Kuba
Kuba: Rettung durch das "süße Gold"
Intensivere Zuckerrohr- Nutzung könnte Einnahmen verfünffachen
Havanna - In Kuba haben anhaltend geringe
Zuckerrohrernten, hohe Subventionen für Rübenbauern in der EU und
schwankende Weltmarktpreise für Zucker alte Pläne zur verstärkten
Nutzung der Zuckerrohr-Nebenprodukte aufleben lassen.
Erstmals diskutiert wurden die Nutzungsmöglichkeiten der
Nebenprodukte 1997. Nach jüngsten Schätzungen könnte ihre
intensivere Nutzung die Einnahmen der kubanischen
Zuckerproduzenten verfünffachen. Für die älteste kubanische
Industrie wäre das die Rettung. Klima- und Bodenbedingungen haben
in den letzten Jahren zu Ernten weit unter den eigentlichen
Kapazitäten geführt.
Erträge sinken jährlich
Theoretisch kann der Karibikstaat im Jahr zehn Millionen Tonnen
Rohrzucker produzieren. Schon in den 1980er Jahren aber lagen die
jährlichen Erträge im Schnitt bei sieben Millionen Tonnen, und sie
sind noch weiter gesunken. 1995 produzierte Kuba 3,2 Millionen
Tonnen Zucker, 1999/2000 4,05 Millionen Tonnen, und auch 2000/2001
dürften es kaum mehr als 3,5 Millionen Tonnen werden.

+--

*Aufgaben*
1. Beantworten Sie anhand des Textes über Kubas Zuckerrohr:
(a) In welchem Jahr wurden die Nutzungsmöglichkeiten der Nebenprodukte erstmals diskutiert?
(b) Wie viele Tonnen Rohrzucker kann Kuba theoretisch im Jahr produzieren?
(c) Wie viel Zucker produzierte Kuba 1995?
2. Schreiben Sie aus dem Text über Kubas Zuckerrohr den Abschnitt von "Erstmals diskutiert wurden" bis "Kapazitäten geführt." wortgetreu ab.
3. Führen Sie den Text über Kubas Zuckerrohr im Anschluss an seinen letzten Satz fort.
Die Einträge sind hierfür ohne Bedeutung.

(Einträge zum Auffinden von Text und Elementen)
+--

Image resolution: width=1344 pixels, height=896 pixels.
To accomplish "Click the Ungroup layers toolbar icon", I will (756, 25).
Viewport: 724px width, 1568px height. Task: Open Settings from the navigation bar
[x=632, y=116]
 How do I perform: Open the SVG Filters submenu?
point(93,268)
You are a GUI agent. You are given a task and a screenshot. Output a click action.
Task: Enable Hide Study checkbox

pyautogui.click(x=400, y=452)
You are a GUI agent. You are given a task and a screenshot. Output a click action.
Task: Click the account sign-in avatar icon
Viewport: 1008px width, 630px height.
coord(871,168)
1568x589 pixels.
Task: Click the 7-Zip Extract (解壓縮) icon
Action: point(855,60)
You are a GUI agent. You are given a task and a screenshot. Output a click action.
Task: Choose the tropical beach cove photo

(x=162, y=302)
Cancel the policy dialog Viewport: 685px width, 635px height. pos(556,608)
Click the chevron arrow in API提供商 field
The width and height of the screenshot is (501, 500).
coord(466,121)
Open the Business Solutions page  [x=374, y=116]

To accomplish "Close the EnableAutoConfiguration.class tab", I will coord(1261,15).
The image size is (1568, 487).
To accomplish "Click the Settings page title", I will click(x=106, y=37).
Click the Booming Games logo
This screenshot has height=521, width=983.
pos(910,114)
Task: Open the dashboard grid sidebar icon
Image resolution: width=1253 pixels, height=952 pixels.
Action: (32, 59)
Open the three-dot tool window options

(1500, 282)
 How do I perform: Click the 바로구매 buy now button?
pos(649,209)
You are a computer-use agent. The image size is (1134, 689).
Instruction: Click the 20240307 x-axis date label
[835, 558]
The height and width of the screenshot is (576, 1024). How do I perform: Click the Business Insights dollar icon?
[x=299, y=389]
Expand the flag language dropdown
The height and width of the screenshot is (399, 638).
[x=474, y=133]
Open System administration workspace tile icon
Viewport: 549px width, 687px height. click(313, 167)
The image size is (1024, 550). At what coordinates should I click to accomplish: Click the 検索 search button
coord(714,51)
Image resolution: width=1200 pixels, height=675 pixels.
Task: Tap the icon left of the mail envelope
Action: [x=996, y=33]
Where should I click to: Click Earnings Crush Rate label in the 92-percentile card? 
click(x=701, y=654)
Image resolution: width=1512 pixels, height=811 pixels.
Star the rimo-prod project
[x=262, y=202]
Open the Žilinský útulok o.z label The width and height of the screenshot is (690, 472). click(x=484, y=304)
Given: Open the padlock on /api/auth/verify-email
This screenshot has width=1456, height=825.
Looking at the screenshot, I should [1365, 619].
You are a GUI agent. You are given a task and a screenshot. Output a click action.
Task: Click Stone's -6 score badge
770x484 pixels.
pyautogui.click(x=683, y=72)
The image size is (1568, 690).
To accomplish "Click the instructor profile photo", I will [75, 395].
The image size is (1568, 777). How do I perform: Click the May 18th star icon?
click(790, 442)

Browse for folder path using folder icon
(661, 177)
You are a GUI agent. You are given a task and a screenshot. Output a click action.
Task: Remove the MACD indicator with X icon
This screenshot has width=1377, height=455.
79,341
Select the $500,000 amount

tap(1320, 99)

+--

*Lösungen je Aufgabe*
1.
(a) 1997
(b) Zehn Millionen Tonnen
(c) 3,2 Millionen Tonnen

2.
Erstmals diskutiert wurden die Nutzungsmöglichkeiten der
Nebenprodukte 1997. Nach jüngsten Schätzungen könnte ihre
intensivere Nutzung die Einnahmen der kubanischen
Zuckerproduzenten verfünffachen. Für die älteste kubanische
Industrie wäre das die Rettung. Klima- und Bodenbedingungen haben
in den letzten Jahren zu Ernten weit unter den eigentlichen
Kapazitäten geführt.

3.
In dieser Situation haben sich Experten an die Nebenprodukte
bei der Zuckerherstellung erinnert, die der für ihre Vermarktung
zuständigen Firma 'Tecnoazucar' schon im letzten Jahr 1,3
Millionen Dollar eingebracht haben. Noch in diesem Jahr könnte der
Betrieb seine Einnahmen um 1,6 Prozent steigern, wenn Kuba in die
weitere Diversifizierung einsteigt.
Papier aus Zucker
Die Liste der möglichen Nutzung der Nebenprodukte ist lang. So
kann der aus Zuckerrohr gewonnene Alkohol nicht nur als Rum und
Arrak getrunken werden, sondern auch in der Herstellung von
Fasern, Farben, Lacken und Plastikstoffen zum Einsatz kommen. Die
zellulosehaltigen Rückstände bei der Verarbeitung der Halme, die
so genannte Bagasse, wiederum bietet sich zur Produktion von
Papier und Pappe an. In diesem Bereich allerdings ist Kuba schon
seit längerer Zeit aktiv.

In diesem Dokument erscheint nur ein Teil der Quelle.